Let $\struct {G, \circ}$ be a group.

Let $H$ be a subset of $G$.

Then $\struct {H, \circ}$ is a subgroup of $\struct {G, \circ}$ if and only if:

$(1): \quad H \ne \O$, that is, $H$ is non-empty
$(2): \quad \forall a, b \in H: a \circ b^{-1} \in H$.

## Proof

### Necessary Condition

Let $H$ be a subset of $G$ that fulfils the conditions given.

It is noted that the fact that $H$ is non-empty is one of the conditions.

It is also noted that the group product of $\struct {H, \circ}$ is the same as that for $\struct {G, \circ}$, that is, $\circ$.

So it remains to show that $\struct {H, \circ}$ is a group.

We check the four group axioms:

G1: Associativity:

From Subset Product within Semigroup is Associative, associativity is inherited by $\struct {H, \circ}$ from $\struct {G, \circ}$.

G2: Identity

Let $e$ be the identity of $\struct {G, \circ}$.

Since $H$ is non-empty, $\exists x \in H$.

If we take $a = x$ and $b = x$, then $a \circ b^{-1} = x \circ x^{-1} = e \in H$, where $e$ is the identity element.

G3: Inverses

If we take $a = e$ and $b = x$, then $a \circ b^{-1} = e \circ x^{-1} = x^{-1} \in H$.

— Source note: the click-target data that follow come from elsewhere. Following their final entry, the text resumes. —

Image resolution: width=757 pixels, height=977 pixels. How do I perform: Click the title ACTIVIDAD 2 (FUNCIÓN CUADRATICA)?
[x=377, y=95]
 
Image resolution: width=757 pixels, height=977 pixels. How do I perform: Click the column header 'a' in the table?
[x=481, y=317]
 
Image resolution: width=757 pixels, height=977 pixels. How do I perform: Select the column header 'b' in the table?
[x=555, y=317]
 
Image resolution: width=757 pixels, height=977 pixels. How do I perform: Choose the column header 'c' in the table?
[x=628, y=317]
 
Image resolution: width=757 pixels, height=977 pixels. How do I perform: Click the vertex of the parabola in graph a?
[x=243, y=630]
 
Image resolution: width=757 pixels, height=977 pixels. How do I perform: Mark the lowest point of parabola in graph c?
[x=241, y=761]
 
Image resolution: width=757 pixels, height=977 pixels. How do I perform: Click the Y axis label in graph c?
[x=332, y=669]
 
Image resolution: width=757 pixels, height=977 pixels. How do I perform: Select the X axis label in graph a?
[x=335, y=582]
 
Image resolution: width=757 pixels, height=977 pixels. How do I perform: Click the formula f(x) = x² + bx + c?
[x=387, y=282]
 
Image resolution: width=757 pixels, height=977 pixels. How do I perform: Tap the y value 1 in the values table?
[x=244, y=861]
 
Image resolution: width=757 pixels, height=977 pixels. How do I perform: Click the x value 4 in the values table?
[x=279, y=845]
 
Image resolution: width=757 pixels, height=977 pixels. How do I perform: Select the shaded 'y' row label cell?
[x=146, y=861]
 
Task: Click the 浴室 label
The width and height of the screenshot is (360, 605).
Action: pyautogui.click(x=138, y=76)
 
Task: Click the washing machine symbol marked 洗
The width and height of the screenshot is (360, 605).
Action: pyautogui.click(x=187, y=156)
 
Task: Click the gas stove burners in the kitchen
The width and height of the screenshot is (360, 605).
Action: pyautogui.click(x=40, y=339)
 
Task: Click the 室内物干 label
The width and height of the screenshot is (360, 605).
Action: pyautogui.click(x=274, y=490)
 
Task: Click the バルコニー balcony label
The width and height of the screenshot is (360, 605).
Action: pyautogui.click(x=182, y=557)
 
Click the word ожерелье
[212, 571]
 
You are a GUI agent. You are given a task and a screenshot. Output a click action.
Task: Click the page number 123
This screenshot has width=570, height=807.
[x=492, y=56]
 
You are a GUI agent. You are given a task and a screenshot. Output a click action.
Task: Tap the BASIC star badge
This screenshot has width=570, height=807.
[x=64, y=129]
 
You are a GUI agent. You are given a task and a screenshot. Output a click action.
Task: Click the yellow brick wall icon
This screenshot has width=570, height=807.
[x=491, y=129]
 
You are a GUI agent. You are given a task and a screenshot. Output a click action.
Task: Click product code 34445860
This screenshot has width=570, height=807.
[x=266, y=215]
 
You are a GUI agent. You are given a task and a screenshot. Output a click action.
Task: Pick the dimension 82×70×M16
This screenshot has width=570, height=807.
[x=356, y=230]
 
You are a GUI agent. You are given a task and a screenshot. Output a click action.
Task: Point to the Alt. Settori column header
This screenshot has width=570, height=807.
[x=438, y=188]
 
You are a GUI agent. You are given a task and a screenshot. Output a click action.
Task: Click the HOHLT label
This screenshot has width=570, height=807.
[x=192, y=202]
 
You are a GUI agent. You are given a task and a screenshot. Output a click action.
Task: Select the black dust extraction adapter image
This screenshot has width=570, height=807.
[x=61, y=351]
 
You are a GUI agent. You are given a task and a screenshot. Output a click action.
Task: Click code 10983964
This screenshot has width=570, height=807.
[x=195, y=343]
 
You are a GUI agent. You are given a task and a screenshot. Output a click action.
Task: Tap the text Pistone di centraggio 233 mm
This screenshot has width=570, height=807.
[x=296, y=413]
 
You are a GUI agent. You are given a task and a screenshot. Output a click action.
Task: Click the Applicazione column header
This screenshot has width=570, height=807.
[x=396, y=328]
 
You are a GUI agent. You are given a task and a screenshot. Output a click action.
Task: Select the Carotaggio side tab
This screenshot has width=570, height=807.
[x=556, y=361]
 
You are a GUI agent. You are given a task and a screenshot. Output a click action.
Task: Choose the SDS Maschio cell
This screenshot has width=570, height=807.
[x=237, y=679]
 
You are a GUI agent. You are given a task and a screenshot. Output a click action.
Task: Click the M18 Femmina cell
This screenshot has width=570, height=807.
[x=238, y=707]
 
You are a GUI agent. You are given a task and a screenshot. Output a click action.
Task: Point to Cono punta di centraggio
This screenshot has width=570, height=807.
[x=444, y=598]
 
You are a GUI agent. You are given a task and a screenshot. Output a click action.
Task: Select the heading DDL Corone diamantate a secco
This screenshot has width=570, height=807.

Thus every element of $H$ has an inverse also in $H$.

G0: Closure

Let $x, y \in H$.

Then $y^{-1} \in H$, so we may take $a = x$ and $b = y^{-1}$.

So:

$a \circ b^{-1} = x \circ \paren {y^{-1} }^{-1} = x \circ y \in H$

Thus, $H$ is closed.

Therefore, $\struct {H, \circ}$ satisfies all the group axioms, and is therefore a group.

Therefore $\struct {H, \circ}$ is a subgroup of $\struct {G, \circ}$.

$\Box$

### Sufficient Condition

Now suppose $\struct {H, \circ}$ is a subgroup of $\struct {G, \circ}$.

$(1): \quad H \le G \implies H \ne \O$ from the fact that $H$ is a group and therefore can not be empty.
$(2): \quad$ As $\struct {H, \circ}$ is a group, it is closed and every element has an inverse. So it follows that $\forall a, b \in H: a \circ b^{-1} \in H$.

$\blacksquare$

## Comment

This is called the one-step subgroup test although, on the face of it, there are two steps to the test.

This is because the fact that $H$ must be non-empty is frequently assumed as one of the "givens", and is then not specifically included as one of the tests to be made.